Residents around the dumping ground, consisting of Rafiq Nagar, Shivaji Nagar, Baba Nagar and Matti Ward among others, say the health has always been a problem here, but it took a fire as acute as the one on 27 January for the rest of the city and media to notice. These areas fall under Mumbai's M-Ward, which is arguably the most neglected ward of the city.
Along with Mansoor, a 13-year old girl too succumbed to TB in the first week of February. In a losing cause of curing her son, Fatima has tested positive for TB and her two-year old neighbor is diagnosed positive as well.
"Every resident is coughing in the vicinity," says Mohammad Siraj, a local independent corporator, who was on a hunger strike for four days, demanding closure of the dumping site. "TB, Asthma, irritation in the eyes and throat is common."
There are 74 schools in the area, which frequently shut down when the fire generates considerable amount of smoke, says Intezar Alam, who runs a local NGO. "It encumbers their education," he says.
Mumbai generates close to 10,000 tonnes of solid waste per day, for which it has three landfills: Deonar, Kanjurmarg and Mulund. The one in Mulund is barely 25 hectares and brimming with waste, thereby putting the entire burden on Deonar and Kanjurmarg.
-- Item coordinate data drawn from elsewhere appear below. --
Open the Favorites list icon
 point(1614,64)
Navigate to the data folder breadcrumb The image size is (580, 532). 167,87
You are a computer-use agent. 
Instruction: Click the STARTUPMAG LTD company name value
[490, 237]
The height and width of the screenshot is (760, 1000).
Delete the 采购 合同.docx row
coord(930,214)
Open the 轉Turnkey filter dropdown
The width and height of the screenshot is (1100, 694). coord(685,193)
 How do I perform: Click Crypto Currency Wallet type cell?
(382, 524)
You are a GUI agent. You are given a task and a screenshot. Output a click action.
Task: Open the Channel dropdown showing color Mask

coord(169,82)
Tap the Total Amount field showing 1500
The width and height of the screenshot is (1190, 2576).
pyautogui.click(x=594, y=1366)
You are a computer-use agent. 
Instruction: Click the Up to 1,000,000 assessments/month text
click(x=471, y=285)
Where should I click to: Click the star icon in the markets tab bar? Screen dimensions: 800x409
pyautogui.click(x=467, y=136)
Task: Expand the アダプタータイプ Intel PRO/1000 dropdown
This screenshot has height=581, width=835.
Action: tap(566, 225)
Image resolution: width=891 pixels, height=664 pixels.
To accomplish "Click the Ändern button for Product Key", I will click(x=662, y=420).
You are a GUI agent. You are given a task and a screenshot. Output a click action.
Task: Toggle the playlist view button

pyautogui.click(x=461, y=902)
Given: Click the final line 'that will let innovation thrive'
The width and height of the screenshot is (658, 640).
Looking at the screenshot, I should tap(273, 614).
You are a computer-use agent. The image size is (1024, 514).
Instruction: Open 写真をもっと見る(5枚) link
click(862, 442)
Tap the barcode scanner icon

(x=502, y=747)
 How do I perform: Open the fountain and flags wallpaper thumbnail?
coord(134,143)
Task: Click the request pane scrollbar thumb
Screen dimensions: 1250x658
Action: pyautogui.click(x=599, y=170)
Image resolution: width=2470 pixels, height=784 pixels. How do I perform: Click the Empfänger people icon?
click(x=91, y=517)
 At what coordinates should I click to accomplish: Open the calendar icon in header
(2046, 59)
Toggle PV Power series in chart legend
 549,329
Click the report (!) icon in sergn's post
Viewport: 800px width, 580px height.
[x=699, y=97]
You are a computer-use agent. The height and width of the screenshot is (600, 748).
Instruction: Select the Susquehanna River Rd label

The Deonar landfill, spread across 326 acres, will be 90 years old in 2017, an age hardly heard of for a dumping ground. The stench emanating from the ground works as a marker for directions and ensures one does not get lost in the attempt of visiting it. As one moves closer, the stench gets stronger. In parts of the landfill, the garbage heaps stand as tall as 15 meters, or around six to eight storied buildings by a conservative estimate.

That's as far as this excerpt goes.